■ Assigned task ■
Reproduce the data in full, exactly as given, leaving images out.

◆ ◆ ◆ ◆ ◆ ◆ ◆

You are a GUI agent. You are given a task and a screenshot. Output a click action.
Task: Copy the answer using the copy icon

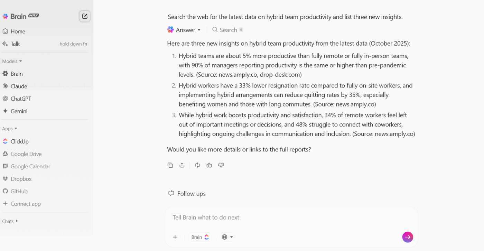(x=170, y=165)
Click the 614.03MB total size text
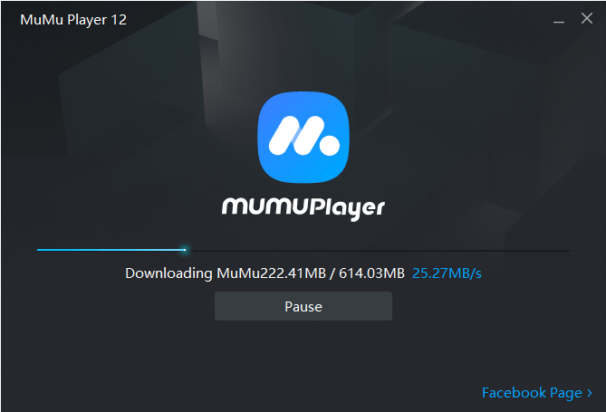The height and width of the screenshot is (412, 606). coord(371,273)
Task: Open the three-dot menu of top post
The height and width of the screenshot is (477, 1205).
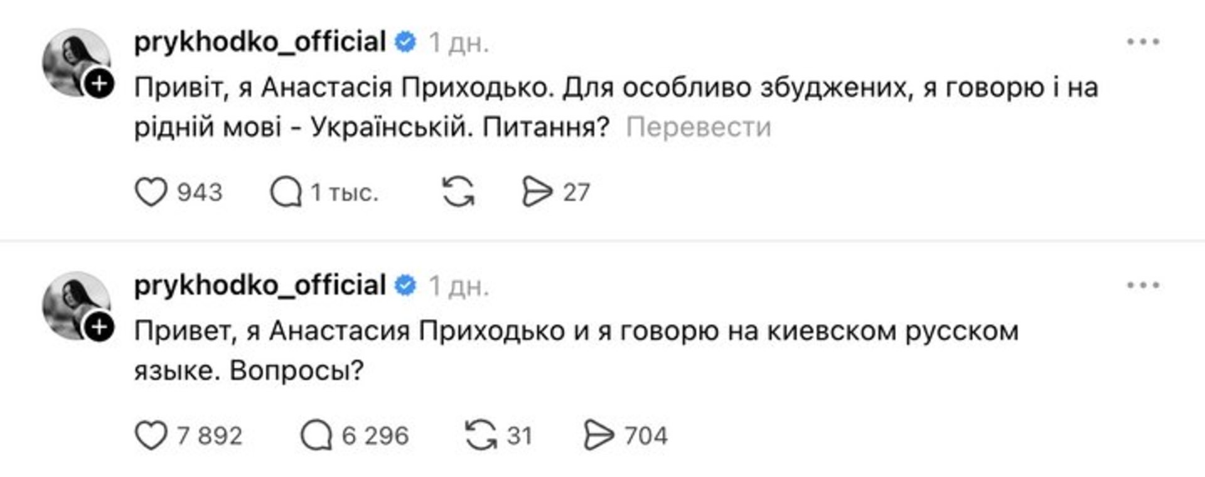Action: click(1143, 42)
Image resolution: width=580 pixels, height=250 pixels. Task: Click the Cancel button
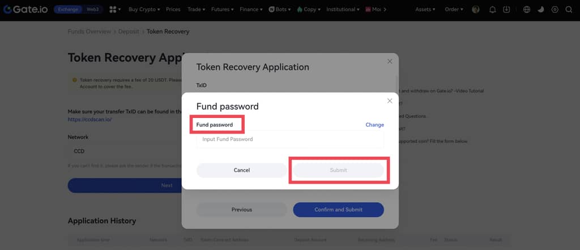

◆ ◆ ◆ ◆ ◆ ◆ ◆

■ Written answer ■
You are a GUI agent. You are given a task and a screenshot. Output a click action.
Task: Copy the answer using the copy icon

(x=170, y=165)
Click the 614.03MB total size text
The height and width of the screenshot is (412, 606). coord(371,273)
Task: Open the three-dot menu of top post
The height and width of the screenshot is (477, 1205).
Action: click(1143, 42)
Image resolution: width=580 pixels, height=250 pixels. Task: Click the Cancel button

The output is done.